Language of document : ECLI:EU:T:2010:367

Zaak T‑319/05

Zwitserse Bondsstaat

tegen

Europese Commissie

„Externe betrekkingen – Overeenkomst tussen Europese Gemeenschap en Zwitserse Bondsstaat inzake luchtvervoer – Duitse maatregelen met betrekking tot aanvliegen van luchthaven van Zürich – Verordening (EEG) nr. 2408/92 – Rechten van verdediging – Discriminatieverbod – Evenredigheidsbeginsel”

Samenvatting van het arrest

1.      Vervoer – Luchtvervoer – Toegang van communautaire luchtvaartmaatschappijen tot intracommunautaire routes – Door lidstaat genomen maatregelen ter beperking of weigering van uitoefening van vervoersrechten

(Verordening nr. 2408/92 van de Raad, art. 8, leden 2 en 3, en 9, leden 1‑4)

2.      Vervoer – Luchtvervoer – Toegang van communautaire luchtvaartmaatschappijen tot intracommunautaire routes – Voorschriften betreffende uitoefening van vervoersrechten

(Overeenkomst EG-Zwitserland over luchtvervoer, art. 2; verordening nr. 2408/92 van de Raad, art. 8, leden 2 en 3)

3.      Unierecht – Beginselen – Gelijke behandeling – Discriminatie op grond van nationaliteit – Verbod – Toepassing in kader van overeenkomst EG‑Zwitserland over luchtvervoer

(Art. 12 EG; overeenkomst EG-Zwitserland over luchtvervoer, art. 1, leden 2 en 3; verordening nr. 2408/92 van de Raad)
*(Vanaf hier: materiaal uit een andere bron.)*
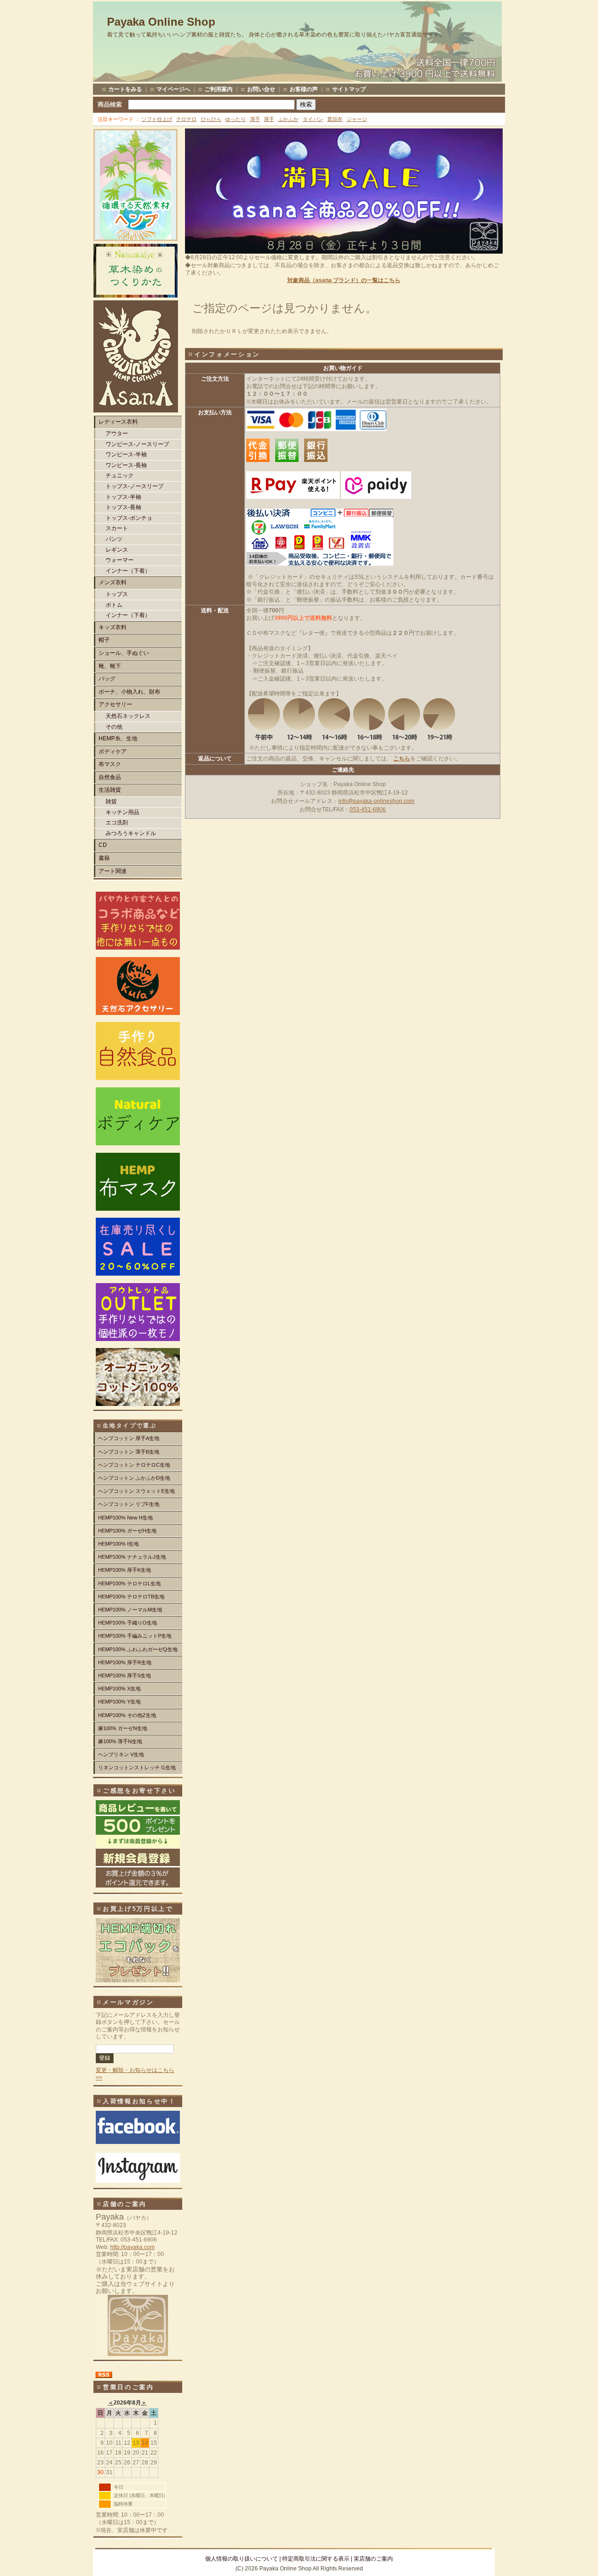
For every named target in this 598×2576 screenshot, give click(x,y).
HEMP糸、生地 (118, 738)
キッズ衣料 (113, 627)
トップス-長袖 (123, 507)
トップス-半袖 (123, 497)
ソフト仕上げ (157, 119)
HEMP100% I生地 (118, 1544)
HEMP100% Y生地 (119, 1701)
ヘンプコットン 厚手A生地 (128, 1438)
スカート (117, 528)
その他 (114, 727)
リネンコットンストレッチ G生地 (137, 1767)
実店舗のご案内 (373, 2558)
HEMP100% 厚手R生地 (124, 1662)
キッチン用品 (122, 812)
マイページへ (173, 89)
1.      Artikel 9 van verordening nr. 2408/92 betreffende de toegang van communautaire luchtvaartmaatschappijen tot intracommunautaire luchtroutes vormt een lex specialis ten opzichte van artikel 8 van deze verordening, in die zin dat artikel 9 slechts betrekking heeft op een deel van de maatregelen bedoeld in artikel 8 en aan de toepassing van de betrokken maatregelen aanvullende voorwaarden verbindt, waarin artikel 8 niet voorziet. De maatregelen bedoeld in artikel 9 bevatten in wezen een minstens voorwaardelijk of gedeeltelijk verbod om de vervoersrechten uit te oefenen.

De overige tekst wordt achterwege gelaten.